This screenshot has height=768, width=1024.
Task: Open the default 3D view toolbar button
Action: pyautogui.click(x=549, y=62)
--
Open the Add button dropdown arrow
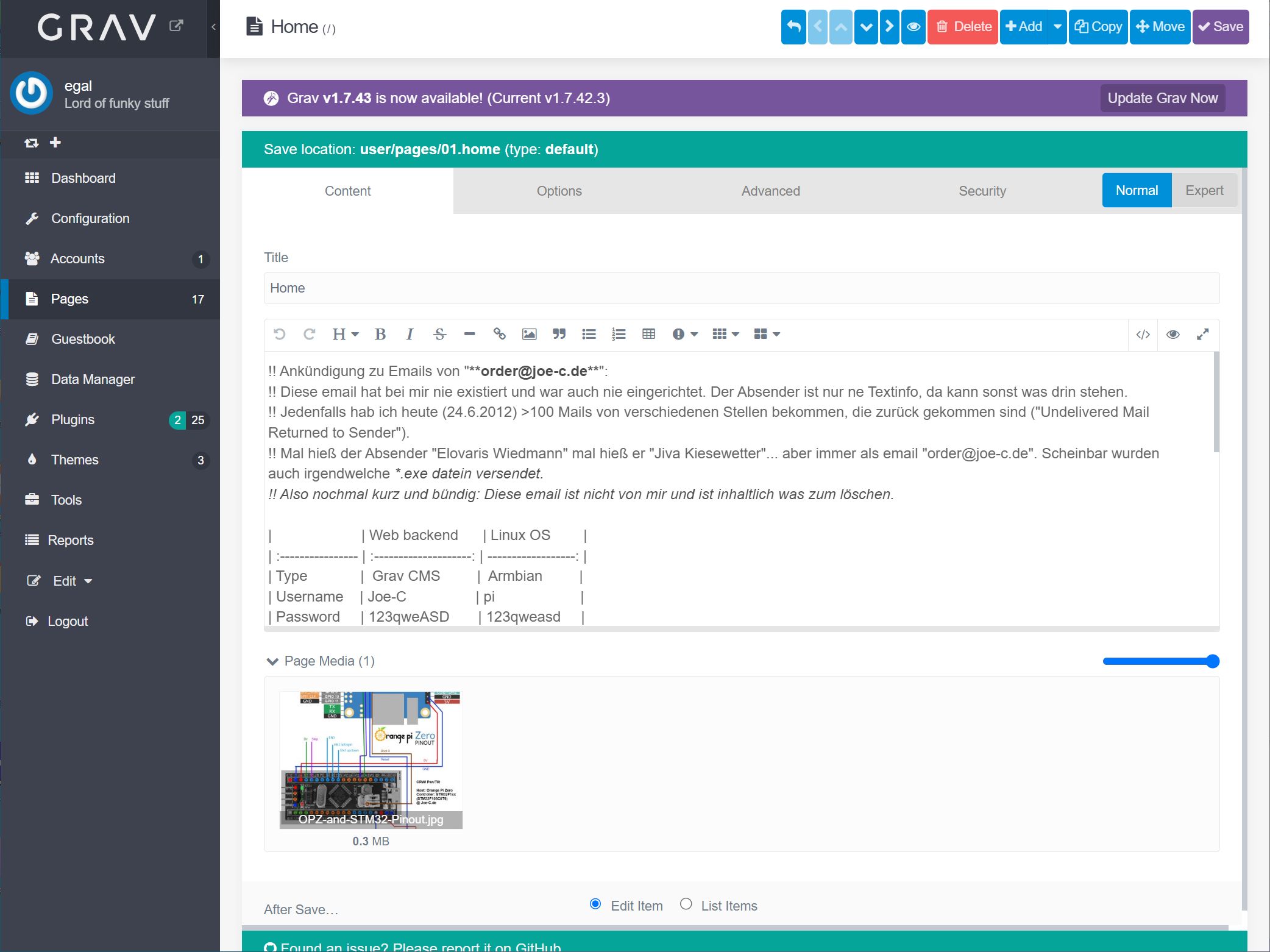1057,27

EXERCISE DESCRIPTION:
Reproduce word for word the material that begins at the line containing "This screenshot has height=768, width=1024." and ends with the line containing "Action: pyautogui.click(x=549, y=62)".

TASK SOLUTION:
This screenshot has height=768, width=1024.
Task: Open the default 3D view toolbar button
Action: pyautogui.click(x=549, y=62)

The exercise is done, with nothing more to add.